Mental Health Progress Notes
Not sure what mental health progress notes are supposed to look like? Wondering what information to include and leave out? Maybe you’ve heard of psychotherapy notes and are wondering if progress notes are the same thing.
In fact, progress notes are distinct from psychotherapy notes. They have their own role in the practice, which is to provide a baseline of information for other providers (and your patients themselves) to look at regarding your client’s mental health journey.
Read on for insight into mental health progress notes documentation and examples.
What Are Mental Health Progress Notes?
Progress notes record information about a patient’s diagnosis, treatment, sessions, and the overall trajectory of their recovery. Progress notes become part of the patient’s medical record with your practice and may be viewed by other mental or physical healthcare providers as needed. They’re also used by insurance companies to verify what kinds of treatment you deliver and how effective it is for your clients.
Progress notes usually contain information on symptoms, diagnosis, medications, medical history, test results, treatment planning, progress since previous appointment, and a very general overview of the discussion during the session.
Keep in mind that progress notes are different from psychotherapy notes. Psychotherapy notes are private records to be used only by the mental health provider administering the treatment session. They contain information and impressions that might not be appropriate for others to see, such as sensitive personal details the patient has disclosed, the therapist’s private opinion of the patient’s behavior, or areas of conversation the therapist wants to remember to explore next time.
When you write a progress note, you’re writing something that other providers and the patient may see. When you write a psychotherapy note, you’re writing something private for your own reference later.
How Do You Write A Progress Note?
Most progress notes share a basis of common information. You’ll want to check on the exact requirements according to your state licensing board and any professional organizations to which you belong to make sure that you record everything necessary. But in general, here’s how you write a progress note.
- Start with basic identifying information like the client’s name, provider name, and date and location of treatment session. Record how long the session took. You’ll also want to include the patients’ diagnoses and any applicable service codes.
- Test results and prescribed medication should also be logged in progress notes. Capture any information about medication side effects and/or whether it seems to be affecting the patients’ symptoms.
- Record your patient’s current condition. This includes what they tell you about their symptoms and about their state of mind.
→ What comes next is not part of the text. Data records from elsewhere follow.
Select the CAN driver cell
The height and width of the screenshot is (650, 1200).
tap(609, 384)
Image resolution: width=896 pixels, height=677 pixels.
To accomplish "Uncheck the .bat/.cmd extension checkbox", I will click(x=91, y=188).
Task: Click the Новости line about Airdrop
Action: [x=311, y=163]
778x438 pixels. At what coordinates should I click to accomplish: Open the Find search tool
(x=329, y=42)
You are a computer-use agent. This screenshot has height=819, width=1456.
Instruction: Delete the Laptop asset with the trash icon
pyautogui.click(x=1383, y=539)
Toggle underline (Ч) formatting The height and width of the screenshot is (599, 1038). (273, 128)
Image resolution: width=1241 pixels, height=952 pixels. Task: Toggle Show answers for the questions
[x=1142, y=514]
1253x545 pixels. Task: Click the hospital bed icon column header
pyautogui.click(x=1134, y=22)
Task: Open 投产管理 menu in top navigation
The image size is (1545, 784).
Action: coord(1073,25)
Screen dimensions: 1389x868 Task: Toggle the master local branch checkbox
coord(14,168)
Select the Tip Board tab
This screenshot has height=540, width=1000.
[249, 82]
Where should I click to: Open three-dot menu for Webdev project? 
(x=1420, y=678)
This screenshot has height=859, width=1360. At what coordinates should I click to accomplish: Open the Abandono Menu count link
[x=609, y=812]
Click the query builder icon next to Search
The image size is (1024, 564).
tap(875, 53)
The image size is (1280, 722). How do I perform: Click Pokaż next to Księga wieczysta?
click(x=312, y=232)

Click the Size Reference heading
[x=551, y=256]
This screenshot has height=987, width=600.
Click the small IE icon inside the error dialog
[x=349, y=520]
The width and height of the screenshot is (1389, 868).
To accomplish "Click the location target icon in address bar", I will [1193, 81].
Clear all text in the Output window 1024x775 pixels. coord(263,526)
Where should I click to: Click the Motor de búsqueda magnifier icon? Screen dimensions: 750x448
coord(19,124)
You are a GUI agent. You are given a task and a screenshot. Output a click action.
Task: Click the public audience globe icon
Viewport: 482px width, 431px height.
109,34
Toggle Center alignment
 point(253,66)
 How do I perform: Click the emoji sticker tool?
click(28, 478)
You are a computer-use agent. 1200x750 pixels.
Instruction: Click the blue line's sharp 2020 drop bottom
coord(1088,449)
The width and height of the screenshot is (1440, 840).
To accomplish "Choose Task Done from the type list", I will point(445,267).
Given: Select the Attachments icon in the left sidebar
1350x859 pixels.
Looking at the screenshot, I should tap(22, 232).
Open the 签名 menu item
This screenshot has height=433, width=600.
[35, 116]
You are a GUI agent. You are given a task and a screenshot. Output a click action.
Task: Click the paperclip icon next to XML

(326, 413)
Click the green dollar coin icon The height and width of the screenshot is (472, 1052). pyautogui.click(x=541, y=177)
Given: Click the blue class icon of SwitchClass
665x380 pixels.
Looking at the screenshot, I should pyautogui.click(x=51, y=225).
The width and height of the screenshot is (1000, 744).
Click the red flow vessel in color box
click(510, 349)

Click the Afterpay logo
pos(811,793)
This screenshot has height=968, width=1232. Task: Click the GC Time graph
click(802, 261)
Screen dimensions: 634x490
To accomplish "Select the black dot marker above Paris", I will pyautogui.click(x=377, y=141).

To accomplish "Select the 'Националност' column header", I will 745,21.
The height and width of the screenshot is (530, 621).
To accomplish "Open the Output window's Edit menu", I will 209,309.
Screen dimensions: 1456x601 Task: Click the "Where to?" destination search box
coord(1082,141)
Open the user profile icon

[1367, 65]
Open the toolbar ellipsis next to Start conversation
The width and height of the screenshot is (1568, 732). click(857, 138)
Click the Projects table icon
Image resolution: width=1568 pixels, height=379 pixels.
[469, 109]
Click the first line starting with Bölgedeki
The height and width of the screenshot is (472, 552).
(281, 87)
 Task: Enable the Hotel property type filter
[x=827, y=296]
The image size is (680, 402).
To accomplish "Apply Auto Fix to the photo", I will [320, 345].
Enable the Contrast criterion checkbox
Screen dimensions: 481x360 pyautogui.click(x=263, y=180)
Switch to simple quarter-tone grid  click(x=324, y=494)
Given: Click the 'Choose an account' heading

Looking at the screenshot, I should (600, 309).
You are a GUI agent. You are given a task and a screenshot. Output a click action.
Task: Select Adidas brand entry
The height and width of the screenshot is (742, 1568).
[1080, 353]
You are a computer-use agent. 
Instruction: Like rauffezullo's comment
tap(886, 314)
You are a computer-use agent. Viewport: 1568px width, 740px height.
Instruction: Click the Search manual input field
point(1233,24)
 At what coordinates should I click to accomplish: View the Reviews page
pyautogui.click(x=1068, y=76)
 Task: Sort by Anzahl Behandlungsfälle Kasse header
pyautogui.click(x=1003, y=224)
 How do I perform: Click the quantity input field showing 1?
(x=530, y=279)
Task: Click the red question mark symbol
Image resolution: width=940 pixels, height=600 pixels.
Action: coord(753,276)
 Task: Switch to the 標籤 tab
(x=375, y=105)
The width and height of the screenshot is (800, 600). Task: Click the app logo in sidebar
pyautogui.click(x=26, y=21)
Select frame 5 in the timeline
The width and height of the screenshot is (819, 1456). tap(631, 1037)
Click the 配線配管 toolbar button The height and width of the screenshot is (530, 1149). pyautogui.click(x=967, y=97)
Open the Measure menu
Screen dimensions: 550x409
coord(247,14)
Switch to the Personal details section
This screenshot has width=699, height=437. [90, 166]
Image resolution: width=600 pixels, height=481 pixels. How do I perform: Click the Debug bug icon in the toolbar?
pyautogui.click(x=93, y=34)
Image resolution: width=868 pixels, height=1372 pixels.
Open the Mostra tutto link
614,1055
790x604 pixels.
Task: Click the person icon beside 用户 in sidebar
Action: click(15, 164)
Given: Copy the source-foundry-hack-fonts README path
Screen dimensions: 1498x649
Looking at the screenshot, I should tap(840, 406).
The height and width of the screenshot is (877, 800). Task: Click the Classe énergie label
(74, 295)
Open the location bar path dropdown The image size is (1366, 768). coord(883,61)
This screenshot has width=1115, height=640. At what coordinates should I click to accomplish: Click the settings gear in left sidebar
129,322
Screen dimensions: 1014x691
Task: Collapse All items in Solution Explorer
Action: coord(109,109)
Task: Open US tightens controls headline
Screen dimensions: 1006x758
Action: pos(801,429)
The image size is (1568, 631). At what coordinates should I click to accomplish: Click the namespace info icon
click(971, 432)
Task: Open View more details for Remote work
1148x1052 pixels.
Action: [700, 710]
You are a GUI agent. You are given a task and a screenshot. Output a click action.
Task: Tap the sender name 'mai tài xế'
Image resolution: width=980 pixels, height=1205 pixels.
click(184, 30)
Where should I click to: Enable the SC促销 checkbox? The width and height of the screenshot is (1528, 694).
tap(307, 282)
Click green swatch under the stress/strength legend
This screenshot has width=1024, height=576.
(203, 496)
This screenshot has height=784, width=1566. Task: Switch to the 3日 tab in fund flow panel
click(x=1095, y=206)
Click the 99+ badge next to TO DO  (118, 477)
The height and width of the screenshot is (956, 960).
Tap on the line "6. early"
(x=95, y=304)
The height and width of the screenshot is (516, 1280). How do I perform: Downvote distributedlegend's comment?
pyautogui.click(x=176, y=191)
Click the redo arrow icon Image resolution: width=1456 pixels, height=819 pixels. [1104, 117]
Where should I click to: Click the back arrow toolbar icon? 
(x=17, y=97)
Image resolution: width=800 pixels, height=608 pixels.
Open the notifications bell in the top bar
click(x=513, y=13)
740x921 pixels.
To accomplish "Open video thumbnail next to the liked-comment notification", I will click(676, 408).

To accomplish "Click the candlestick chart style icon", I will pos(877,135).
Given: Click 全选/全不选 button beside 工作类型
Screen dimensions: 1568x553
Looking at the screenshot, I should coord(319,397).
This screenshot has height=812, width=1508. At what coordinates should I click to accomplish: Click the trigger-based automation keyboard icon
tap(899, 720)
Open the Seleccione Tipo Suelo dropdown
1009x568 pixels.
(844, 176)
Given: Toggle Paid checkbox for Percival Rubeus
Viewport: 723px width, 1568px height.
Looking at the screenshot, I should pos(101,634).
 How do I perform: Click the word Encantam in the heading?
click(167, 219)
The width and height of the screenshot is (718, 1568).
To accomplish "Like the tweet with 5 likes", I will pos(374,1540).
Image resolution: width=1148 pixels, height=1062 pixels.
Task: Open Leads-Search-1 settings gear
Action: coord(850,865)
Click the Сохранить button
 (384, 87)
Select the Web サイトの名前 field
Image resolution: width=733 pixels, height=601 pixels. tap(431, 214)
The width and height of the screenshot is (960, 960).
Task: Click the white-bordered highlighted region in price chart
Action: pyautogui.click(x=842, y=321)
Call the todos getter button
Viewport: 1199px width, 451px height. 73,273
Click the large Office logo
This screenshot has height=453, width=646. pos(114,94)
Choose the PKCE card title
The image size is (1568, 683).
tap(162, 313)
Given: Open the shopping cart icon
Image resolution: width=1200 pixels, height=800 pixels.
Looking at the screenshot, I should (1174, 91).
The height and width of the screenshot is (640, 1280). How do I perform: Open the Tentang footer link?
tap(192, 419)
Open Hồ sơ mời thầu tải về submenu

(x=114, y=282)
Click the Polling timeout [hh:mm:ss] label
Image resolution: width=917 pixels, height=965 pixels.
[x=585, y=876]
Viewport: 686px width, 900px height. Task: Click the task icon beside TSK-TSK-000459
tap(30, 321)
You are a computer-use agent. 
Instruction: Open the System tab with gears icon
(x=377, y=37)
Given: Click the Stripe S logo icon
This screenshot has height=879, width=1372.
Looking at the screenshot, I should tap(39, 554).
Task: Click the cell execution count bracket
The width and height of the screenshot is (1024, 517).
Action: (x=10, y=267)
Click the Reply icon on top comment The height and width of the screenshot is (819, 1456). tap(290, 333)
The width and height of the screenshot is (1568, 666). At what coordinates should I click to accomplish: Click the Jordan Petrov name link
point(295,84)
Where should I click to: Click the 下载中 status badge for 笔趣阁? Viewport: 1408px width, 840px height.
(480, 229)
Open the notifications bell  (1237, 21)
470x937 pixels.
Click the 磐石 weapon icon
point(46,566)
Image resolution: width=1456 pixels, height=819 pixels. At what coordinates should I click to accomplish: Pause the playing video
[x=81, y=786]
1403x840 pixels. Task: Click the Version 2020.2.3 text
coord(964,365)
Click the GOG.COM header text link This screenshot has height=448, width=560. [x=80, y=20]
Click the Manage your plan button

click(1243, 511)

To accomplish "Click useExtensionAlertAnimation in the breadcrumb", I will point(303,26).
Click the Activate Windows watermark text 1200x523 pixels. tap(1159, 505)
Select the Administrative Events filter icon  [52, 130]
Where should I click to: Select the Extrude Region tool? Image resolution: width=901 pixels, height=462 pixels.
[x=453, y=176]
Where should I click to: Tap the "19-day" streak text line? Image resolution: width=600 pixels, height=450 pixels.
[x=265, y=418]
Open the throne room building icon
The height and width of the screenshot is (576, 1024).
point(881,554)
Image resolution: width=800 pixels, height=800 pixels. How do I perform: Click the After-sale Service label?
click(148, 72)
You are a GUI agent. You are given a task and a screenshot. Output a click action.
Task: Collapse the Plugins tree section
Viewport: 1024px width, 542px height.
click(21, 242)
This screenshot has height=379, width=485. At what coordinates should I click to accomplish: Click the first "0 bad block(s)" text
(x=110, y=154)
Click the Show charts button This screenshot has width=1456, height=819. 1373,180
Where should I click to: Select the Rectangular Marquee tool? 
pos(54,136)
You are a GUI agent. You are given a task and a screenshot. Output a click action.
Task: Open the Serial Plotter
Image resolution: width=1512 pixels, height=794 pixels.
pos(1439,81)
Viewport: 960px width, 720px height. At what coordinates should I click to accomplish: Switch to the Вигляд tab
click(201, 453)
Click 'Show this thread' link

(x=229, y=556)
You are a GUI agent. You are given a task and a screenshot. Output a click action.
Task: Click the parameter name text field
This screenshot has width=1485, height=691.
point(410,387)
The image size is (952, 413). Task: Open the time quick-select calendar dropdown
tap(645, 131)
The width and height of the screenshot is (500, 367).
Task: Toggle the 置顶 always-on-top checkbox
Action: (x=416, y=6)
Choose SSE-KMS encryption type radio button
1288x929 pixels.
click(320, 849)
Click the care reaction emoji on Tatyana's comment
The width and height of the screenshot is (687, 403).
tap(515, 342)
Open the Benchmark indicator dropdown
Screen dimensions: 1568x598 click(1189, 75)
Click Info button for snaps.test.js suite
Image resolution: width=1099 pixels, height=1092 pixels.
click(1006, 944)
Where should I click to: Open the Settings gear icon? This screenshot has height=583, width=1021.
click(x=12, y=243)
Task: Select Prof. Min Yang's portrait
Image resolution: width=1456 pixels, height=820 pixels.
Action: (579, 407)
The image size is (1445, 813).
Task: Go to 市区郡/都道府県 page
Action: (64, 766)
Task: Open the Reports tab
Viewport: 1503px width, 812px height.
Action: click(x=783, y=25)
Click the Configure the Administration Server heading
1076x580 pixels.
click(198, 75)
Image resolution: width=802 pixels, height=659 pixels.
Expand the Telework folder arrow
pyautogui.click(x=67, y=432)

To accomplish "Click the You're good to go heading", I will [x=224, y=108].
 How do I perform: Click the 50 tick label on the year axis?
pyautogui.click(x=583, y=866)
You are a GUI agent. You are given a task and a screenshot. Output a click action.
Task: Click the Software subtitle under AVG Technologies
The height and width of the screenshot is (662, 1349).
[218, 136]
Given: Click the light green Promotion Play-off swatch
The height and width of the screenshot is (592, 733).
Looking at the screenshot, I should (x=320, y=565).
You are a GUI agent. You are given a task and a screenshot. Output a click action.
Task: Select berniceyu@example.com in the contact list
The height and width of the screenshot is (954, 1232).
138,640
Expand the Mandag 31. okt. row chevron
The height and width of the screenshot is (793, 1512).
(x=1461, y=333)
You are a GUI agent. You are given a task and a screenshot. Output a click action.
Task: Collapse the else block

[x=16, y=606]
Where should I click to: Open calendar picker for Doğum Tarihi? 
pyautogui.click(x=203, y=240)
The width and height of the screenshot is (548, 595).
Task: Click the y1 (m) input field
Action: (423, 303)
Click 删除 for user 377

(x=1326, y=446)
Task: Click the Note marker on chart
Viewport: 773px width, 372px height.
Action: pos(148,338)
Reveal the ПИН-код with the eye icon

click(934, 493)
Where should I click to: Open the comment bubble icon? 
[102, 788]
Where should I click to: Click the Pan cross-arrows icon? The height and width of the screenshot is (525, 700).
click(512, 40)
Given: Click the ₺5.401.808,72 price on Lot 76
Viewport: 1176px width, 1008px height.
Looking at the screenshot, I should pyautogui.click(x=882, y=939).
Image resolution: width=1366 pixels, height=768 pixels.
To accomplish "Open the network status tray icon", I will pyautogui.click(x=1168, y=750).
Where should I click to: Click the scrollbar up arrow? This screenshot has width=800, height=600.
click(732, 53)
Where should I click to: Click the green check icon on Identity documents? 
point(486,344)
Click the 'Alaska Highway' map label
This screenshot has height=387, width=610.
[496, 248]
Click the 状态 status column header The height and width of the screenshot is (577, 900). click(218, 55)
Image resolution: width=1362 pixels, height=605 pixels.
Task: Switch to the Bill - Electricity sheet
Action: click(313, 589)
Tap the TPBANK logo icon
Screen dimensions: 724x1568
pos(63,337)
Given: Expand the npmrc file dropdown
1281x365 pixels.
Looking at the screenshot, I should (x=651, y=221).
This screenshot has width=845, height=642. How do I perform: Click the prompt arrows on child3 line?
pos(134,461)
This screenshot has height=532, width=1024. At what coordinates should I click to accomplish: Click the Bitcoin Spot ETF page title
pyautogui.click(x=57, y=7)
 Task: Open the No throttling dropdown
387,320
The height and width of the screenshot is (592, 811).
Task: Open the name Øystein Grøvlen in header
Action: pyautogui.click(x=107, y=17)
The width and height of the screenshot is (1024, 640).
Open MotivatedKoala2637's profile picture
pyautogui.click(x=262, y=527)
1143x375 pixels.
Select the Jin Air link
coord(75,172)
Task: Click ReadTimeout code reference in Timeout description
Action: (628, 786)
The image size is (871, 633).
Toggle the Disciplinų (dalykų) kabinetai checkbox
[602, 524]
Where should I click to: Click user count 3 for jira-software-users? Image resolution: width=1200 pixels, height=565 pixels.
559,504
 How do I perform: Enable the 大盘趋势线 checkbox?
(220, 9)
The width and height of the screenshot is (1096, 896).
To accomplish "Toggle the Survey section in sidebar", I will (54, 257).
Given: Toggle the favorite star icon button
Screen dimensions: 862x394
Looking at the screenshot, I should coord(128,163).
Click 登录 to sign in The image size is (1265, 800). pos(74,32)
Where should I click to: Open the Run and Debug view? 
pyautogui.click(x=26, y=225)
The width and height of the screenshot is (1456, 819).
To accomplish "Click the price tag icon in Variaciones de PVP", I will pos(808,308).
But also look at their mood, actions, and appearance during the visit to gain more insight.
- If there are issues that may affect your patient’s safety, like suicidal thoughts or an unsafe living environment, you must include them in the note.
- Make general notes about your conversation with your patient during the visit. You need not go in-depth with personal information or details. In fact, it may be best to save that for the psychotherapy notes.
- Talk about the client’s treatment plan moving forward. What is the intended direction of treatment? What seems to be working or not working, and do you need to try a new intervention strategy? You should include the original treatment plan goals as your benchmark to make sure you’re moving in the right direction.
- Finally, don’t forget your signature.
That covers the basic content of a progress note. But you need a plan for how to actually write them. It’s tricky to capture all the relevant information during an appointment while the client is talking to you, but a couple of strategies can help.
Using an EHR
EHRs designed for behavioral health providers will likely offer some sort of template for progress notes so you can write them directly in the EHR. It’s important to find an EHR with features that make the process quick and easy, like:
- Check box format to help you record more information with just a few clicks
- Mental health progress notes templates within the system
- A carry-over feature from previous notes, so you can start each note with unchanging information
- Auto-generated narratives that you can use and edit as needed.
All of these features will save you time. One of the distinct advantages to recording therapy notes in an EHR is that they are secure, as long as the EHR is designed to be HIPAA compliant. The notes don’t sit around your office and you don’t have to remember to lock them in a filing cabinet.
Physical Paper Notes
Some therapists prefer to take notes on paper, as it can feel more natural to jot during a session than to turn to a computer screen while the patient is talking. Some start their progress notes in the computer system, use paper to jot down supplemental information during the meeting, and add the notes manually afterwards, either by typing them up or scanning the notes and attaching the scan to the note.
If you go the physical paper route, you want to make sure that your notes are readable and that they stay secure according to HIPAA requirements from the moment that you make them.
Sample of Progress Notes
Here’s what a progress note written in Valant might look like. Keep in mind, this is only one of several possible templates that can help you capture what goes on during a session.
No matter what format you choose for your notes, accurate information is your highest goal. Find the note-taking system that is most efficient and reliable for you, whether that’s an EHR or a notepad.